Then today at work, Shirley basically told me I wasn't fast enough in maintenancing (sorry if I spelled that wrong), so Zack was going to do it and I should cover service desk...which I'm not cut out for, apparently. Anywho...

I was helping a woman carry some bedding stuff back to Layaway and I had it on a 2-wheel dolly, but it was SO tall that I had to peek around the bed box, but I knocked it off the cart and it hit the shelves next to me, then fell to the floor, landing on my foot, with my big toe taking the brunt of the 5billion pound box. OMG it hurt soooo bad. My toe is still throbbing. I don't think it's broken because I can move it...but it sure doesn't feel good. Then, backing away while taking to someone, I ran into a shopping cart that was jammed into something else, and bashed my achilles tendon into the cart. Hurt. Pain. Wow.

Well, those are my last couple days balled up into a few paragraphs. Enjoy!

Friday, March 18, 2005

NEW WEEZER!!!!

Currently listening:
"Beverly Hills"
By Weezer
From 'Make Believe'
________________________

YAY! Weezer has a new CD coming out soon! I'm nto sure when, but it's supposed to be more like their first couple of albums, and not so much like Maladroit, which was a piece of crap. And I love Weezer. But I love their old stuff. I'm really excited. Adam says that a radio station got ahold of their new song, "Beverly Hills" and leaked it on the radio early, it wasn't even supposed to be aired 'til after Easter! It's really good. Thanks Adam!

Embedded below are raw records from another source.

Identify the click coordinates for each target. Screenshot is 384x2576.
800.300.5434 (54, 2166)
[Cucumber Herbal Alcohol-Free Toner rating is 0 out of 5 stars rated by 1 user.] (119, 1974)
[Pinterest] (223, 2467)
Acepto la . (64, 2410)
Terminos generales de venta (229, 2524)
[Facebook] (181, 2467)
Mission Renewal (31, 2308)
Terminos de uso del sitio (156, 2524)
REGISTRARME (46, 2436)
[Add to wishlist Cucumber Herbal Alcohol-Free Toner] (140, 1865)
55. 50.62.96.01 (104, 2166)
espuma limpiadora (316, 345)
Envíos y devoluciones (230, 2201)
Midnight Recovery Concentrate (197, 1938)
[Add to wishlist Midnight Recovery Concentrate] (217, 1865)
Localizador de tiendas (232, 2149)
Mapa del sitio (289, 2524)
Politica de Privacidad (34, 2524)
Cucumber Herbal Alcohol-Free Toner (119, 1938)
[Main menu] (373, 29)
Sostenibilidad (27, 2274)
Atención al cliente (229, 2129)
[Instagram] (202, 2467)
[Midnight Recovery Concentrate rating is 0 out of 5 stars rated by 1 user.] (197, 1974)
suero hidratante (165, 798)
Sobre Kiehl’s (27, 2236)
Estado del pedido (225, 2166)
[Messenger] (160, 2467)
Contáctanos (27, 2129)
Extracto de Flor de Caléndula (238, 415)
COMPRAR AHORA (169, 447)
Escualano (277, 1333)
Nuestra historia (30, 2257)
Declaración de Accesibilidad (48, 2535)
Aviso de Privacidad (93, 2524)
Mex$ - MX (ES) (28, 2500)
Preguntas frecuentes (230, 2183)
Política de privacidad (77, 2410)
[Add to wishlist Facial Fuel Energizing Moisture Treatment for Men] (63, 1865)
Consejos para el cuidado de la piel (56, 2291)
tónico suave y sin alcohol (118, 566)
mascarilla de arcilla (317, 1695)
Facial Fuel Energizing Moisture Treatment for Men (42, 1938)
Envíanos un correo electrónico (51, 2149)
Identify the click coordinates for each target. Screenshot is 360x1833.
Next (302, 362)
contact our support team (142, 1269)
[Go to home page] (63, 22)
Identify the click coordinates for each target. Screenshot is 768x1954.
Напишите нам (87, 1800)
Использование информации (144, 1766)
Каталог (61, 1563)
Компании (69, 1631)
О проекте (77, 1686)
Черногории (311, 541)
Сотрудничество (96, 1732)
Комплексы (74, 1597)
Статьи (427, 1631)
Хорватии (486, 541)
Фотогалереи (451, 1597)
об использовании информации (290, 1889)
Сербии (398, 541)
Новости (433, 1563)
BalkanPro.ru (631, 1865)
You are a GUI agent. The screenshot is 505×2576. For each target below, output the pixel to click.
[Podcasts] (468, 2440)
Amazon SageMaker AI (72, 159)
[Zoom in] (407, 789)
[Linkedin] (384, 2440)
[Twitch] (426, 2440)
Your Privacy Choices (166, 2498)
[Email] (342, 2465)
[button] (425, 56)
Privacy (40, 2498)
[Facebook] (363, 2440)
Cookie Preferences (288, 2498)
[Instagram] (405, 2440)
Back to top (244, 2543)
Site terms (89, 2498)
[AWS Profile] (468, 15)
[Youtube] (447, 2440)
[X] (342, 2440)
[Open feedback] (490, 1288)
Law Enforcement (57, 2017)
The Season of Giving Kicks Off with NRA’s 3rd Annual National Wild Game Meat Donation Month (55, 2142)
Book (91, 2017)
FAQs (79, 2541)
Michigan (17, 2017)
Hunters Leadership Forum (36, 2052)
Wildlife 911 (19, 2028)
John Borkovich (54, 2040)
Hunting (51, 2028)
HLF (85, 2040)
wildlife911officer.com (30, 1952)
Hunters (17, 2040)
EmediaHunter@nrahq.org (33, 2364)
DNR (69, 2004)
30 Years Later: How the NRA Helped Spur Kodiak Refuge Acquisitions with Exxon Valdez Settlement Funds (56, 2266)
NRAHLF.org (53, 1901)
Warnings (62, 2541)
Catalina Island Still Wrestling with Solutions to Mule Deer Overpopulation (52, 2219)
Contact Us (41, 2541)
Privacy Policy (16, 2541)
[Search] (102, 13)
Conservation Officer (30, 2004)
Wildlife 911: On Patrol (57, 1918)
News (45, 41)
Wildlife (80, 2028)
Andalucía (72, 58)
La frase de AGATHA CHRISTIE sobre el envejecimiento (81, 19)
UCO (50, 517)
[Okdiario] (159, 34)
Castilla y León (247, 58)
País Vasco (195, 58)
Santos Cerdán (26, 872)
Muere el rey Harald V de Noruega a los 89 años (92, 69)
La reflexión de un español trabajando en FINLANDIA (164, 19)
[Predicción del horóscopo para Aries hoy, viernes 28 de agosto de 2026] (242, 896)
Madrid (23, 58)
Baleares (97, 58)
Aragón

In other news, I started training up front at the service desk officially today. That was interesting. There's no mats to stand on behind the service desk and my back and feet start to hurt after a while. Glad I was only there for 5 hours. We've hired a buttload of new people, too, so that'll be good for us, I think. Instead of closing the store with Young Christopher Reeve Look A Like being the only checker for the last THREE HOURS. What are you thinking?! Some people.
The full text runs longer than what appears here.